* Work task: Your task is to give the entries back exactly, leaving nothing out.

* Entries supplied:
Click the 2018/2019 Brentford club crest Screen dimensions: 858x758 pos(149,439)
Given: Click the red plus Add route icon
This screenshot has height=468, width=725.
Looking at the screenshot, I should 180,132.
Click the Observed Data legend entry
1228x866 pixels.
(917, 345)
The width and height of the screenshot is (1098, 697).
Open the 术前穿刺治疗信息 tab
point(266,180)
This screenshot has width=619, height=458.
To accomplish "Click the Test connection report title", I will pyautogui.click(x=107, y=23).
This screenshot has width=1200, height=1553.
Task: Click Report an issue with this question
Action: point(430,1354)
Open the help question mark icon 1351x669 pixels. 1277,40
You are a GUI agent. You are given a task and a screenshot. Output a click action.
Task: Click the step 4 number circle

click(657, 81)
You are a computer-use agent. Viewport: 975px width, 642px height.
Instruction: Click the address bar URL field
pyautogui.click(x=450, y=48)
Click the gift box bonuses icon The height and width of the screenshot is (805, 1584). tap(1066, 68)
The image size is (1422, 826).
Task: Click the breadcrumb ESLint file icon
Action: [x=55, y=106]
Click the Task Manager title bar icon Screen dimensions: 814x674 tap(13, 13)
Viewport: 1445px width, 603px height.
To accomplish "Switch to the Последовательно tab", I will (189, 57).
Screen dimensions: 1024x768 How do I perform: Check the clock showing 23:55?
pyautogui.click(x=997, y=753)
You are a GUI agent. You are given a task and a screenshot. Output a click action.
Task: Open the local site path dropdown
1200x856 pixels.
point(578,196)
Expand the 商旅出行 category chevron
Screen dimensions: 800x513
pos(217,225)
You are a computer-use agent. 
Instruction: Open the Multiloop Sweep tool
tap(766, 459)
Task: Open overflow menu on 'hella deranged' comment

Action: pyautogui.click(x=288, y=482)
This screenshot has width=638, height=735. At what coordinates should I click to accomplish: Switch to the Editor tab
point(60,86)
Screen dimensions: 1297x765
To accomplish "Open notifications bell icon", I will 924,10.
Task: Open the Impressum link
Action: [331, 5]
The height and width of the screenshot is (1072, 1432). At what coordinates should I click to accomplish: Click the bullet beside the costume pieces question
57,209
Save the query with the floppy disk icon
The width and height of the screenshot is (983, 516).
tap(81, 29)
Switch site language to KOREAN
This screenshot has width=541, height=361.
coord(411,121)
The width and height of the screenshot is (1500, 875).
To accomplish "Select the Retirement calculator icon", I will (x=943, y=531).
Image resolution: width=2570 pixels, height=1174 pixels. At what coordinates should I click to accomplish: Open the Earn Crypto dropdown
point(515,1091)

* Result:
Click the 2018/2019 Brentford club crest Screen dimensions: 858x758 pos(149,439)
Given: Click the red plus Add route icon
This screenshot has height=468, width=725.
Looking at the screenshot, I should 180,132.
Click the Observed Data legend entry
1228x866 pixels.
(917, 345)
The width and height of the screenshot is (1098, 697).
Open the 术前穿刺治疗信息 tab
point(266,180)
This screenshot has width=619, height=458.
To accomplish "Click the Test connection report title", I will pyautogui.click(x=107, y=23).
This screenshot has width=1200, height=1553.
Task: Click Report an issue with this question
Action: point(430,1354)
Open the help question mark icon 1351x669 pixels. 1277,40
You are a GUI agent. You are given a task and a screenshot. Output a click action.
Task: Click the step 4 number circle

click(657, 81)
You are a computer-use agent. Viewport: 975px width, 642px height.
Instruction: Click the address bar URL field
pyautogui.click(x=450, y=48)
Click the gift box bonuses icon The height and width of the screenshot is (805, 1584). tap(1066, 68)
The image size is (1422, 826).
Task: Click the breadcrumb ESLint file icon
Action: [x=55, y=106]
Click the Task Manager title bar icon Screen dimensions: 814x674 tap(13, 13)
Viewport: 1445px width, 603px height.
To accomplish "Switch to the Последовательно tab", I will (189, 57).
Screen dimensions: 1024x768 How do I perform: Check the clock showing 23:55?
pyautogui.click(x=997, y=753)
You are a GUI agent. You are given a task and a screenshot. Output a click action.
Task: Open the local site path dropdown
1200x856 pixels.
point(578,196)
Expand the 商旅出行 category chevron
Screen dimensions: 800x513
pos(217,225)
You are a computer-use agent. 
Instruction: Open the Multiloop Sweep tool
tap(766, 459)
Task: Open overflow menu on 'hella deranged' comment

Action: pyautogui.click(x=288, y=482)
This screenshot has width=638, height=735. At what coordinates should I click to accomplish: Switch to the Editor tab
point(60,86)
Screen dimensions: 1297x765
To accomplish "Open notifications bell icon", I will 924,10.
Task: Open the Impressum link
Action: [331, 5]
The height and width of the screenshot is (1072, 1432). At what coordinates should I click to accomplish: Click the bullet beside the costume pieces question
57,209
Save the query with the floppy disk icon
The width and height of the screenshot is (983, 516).
tap(81, 29)
Switch site language to KOREAN
This screenshot has width=541, height=361.
coord(411,121)
The width and height of the screenshot is (1500, 875).
To accomplish "Select the Retirement calculator icon", I will (x=943, y=531).
Image resolution: width=2570 pixels, height=1174 pixels. At what coordinates should I click to accomplish: Open the Earn Crypto dropdown
point(515,1091)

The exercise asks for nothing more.